Brussels, 23 January 2007
The last important step in the European integration process was taken in Maastricht in 1991, when the then 12 member states of the European Union decided to establish an economic and monetary union. The EU has more than doubled in membership since that period and the governments and respective Heads of State of the EU Member States have, through the instrument of Intergovernmental Conference, tried to introduce, without success, the necessary reforms with which to face the challenges of further enlargement, globalization, sustainable economic development and the construction of peace. Only through Conventions, during which were present representatives of the people – from both the European and national parliaments – and not just of governments has it been possible to approve, first the Bill of Rights and then the Treaty establishing a European Constitution. The European Constitution has, up until now, been approved by 67% of Europe’s Member States and 56% of its citizens.
Maintaining the principle that all Member States of the European Union are equal, it must follow that in a democratic community, the majority of States and citizens, if they wish to do so, must be allowed to follow through with their decisions without being hampered by the veto of a single State, whichever it may be.
The UEF, even though it has criticized the text of the Constitution because it preserves the veto right on fundamental matters, the ratification process included, has however recognized that the text represents a step forward from the current situation as it grants more powers to the European Commission, European Parliament and ultimately to the European citizen.
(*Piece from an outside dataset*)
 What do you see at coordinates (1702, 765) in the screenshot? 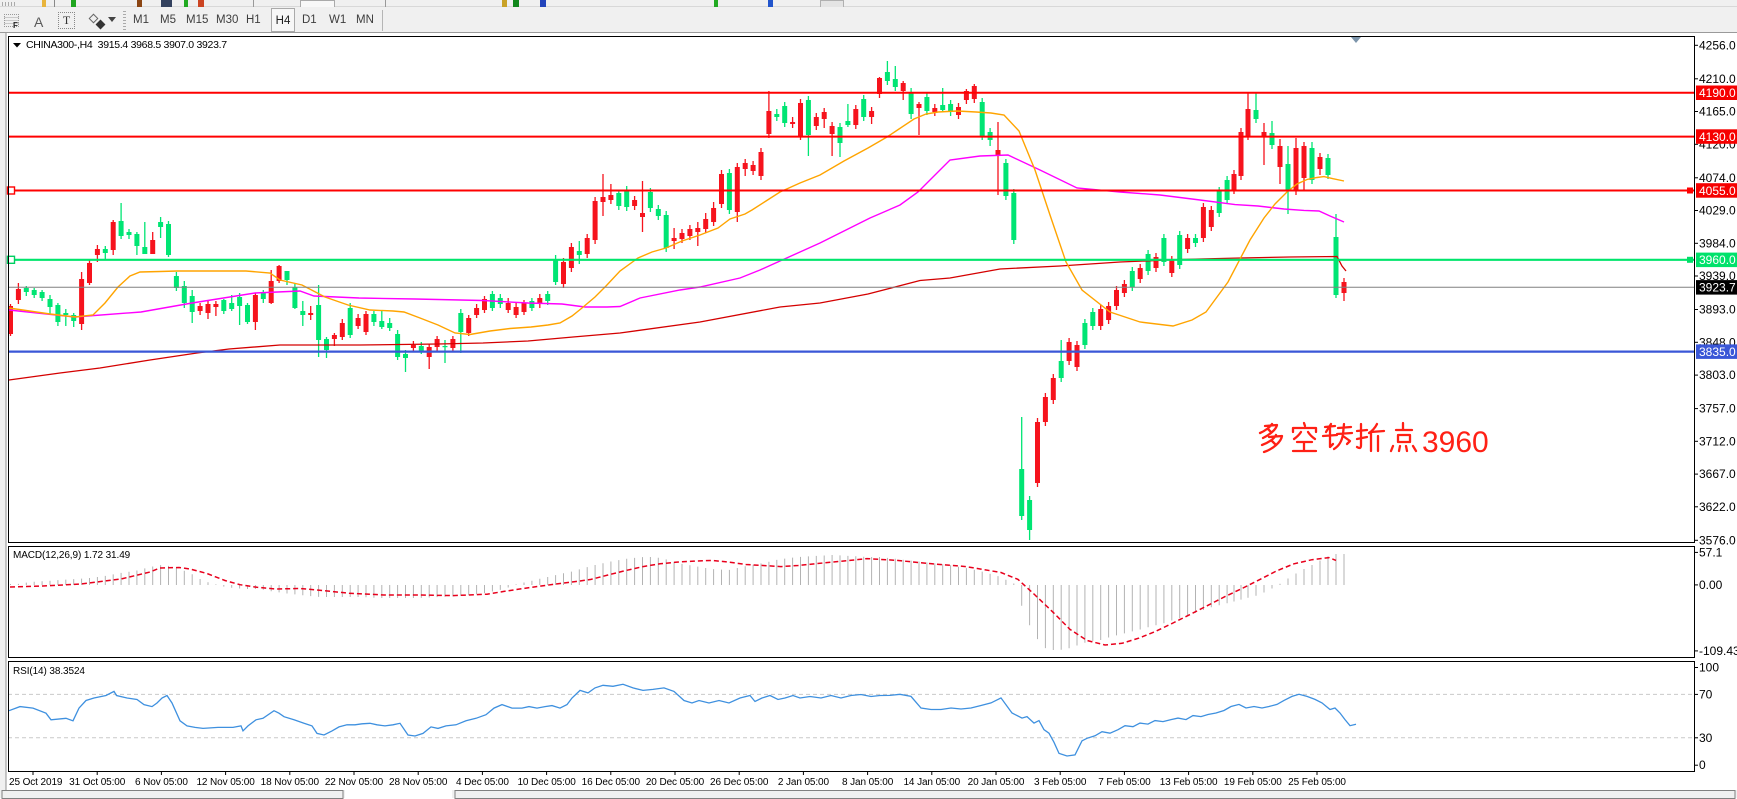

The Constitution will bring an end to the process of treaties, establishing a pact between citizens and States, granting them a common democratic government. Abandoning the Constitution and returning to a Treaty of some sort, which some governments would like to see, does not only have an affect on the form but also on the substance as it is a pact that unites citizens and European institutions
The true reason why some governments, in an attempt to get out of the impasse produced by the negative votes of France and the Netherlands, are proposing to replace the Constitution with a Treaty is because they fear facing the European electorate. A new Constitution that takes the citizens’ criticism expressed during the ratification process into account would have to be submitted to a new referendum in those countries which have already ratified the Constitution. Governments wish to get around this problem by submitting a Treaty which need only be ratified through parliamentary procedures. This is a dangerous illusion. Not only is it highly possible that in some countries, political forces will demand popular ratification but the risk that a large part of the institutional reform proposals will be seriously eroded is high. Euro-skeptics have exploited the rejection of the European Constitution, claiming that citizens don’t want a stronger and more united Europe. A new Intergovernmental Conference, where citizens’ representatives are not allowed to speak, runs the risk of being dominated by countries that intend to reduce the level of integration thus far attained. If pro-European governments show themselves timid and on the defensive, it won’t be hard to imagine what the result will be after the 27 European Member States take a unanimous decision.
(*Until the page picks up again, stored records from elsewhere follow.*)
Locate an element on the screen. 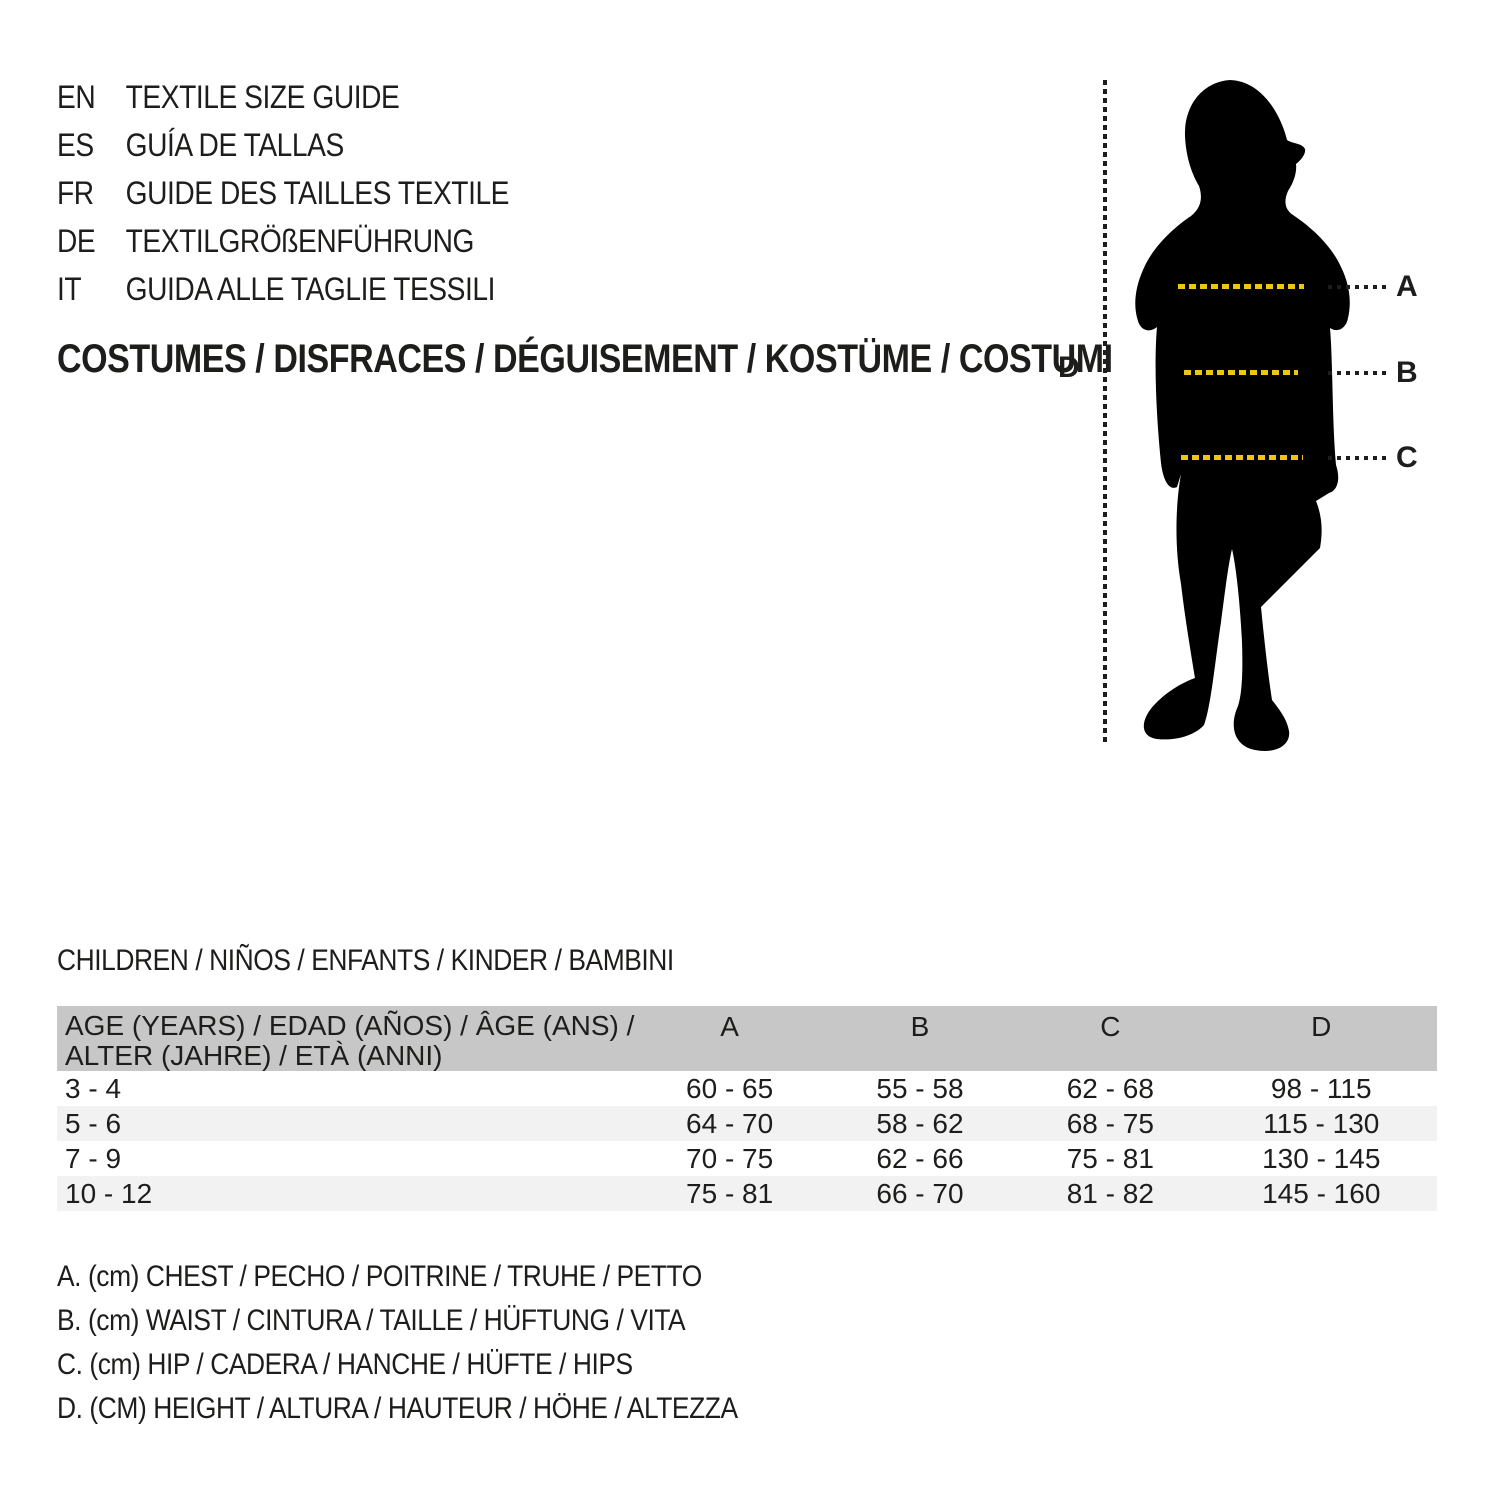  age-cell: 5 - 6 is located at coordinates (94, 1123).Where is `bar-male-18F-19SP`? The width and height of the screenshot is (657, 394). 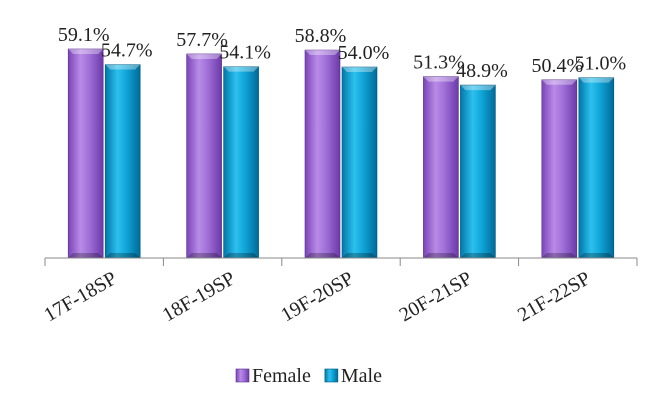
bar-male-18F-19SP is located at coordinates (241, 162).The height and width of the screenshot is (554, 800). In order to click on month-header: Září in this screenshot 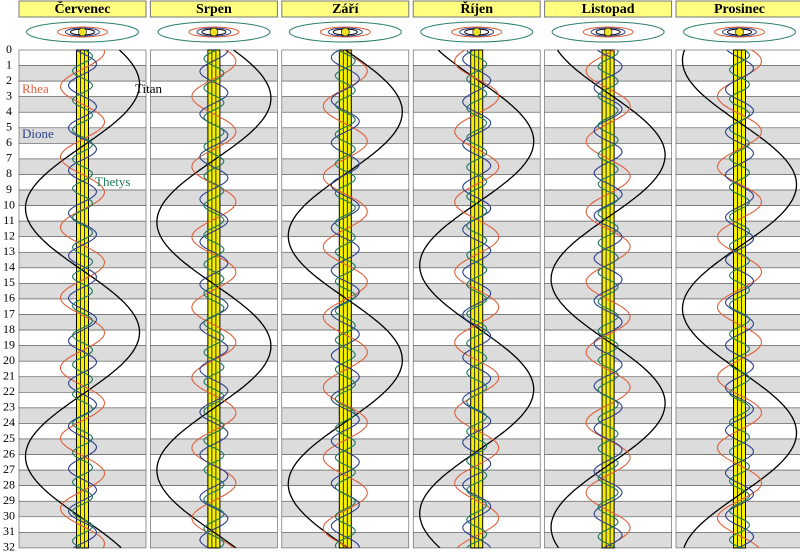, I will do `click(346, 10)`.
The UEF asks the Heads of Government, gathering on 26 January in Madrid:
1. to submit to the European Council a request to convene a new European Convention with a limited mandate in order to change only the more sensitive parts of the Constitution (in the European Parliament some suggests to modify only parts III and IV) so that the representatives of the European citizens will be able to amend the constitutional Treaty in a short period of time;
2. to engage themselves so that the new project of the European Constitution is submitted to the European citizens in a consultative referendum, to be held at the same time as the European elections in 2009, simultaneously in all European countries;
3. and, finally, to engage themselves so that the European Constitution comes into effect if a majority of citizens and a majority of States have approved it. Countries having rejected it will decide, in accordance with the European Union, a new form of participation until conditions for the adoption of the European Constitution have been realized.
Europe finds itself at a crossroad. European citizens want a more democratic union, which is able to act and speak with a single voice. This is particularly the case in foreign policy as the international scene is seeing the rise of new powerful global actors. The European governments have the future of Europe in their hands as they know that Euro-skeptics can only be beaten if citizens are given the truth. The truth is that Europe must be democratically governed, that a European democratic government is possible and that the Constitution represents a decisive step in this direction.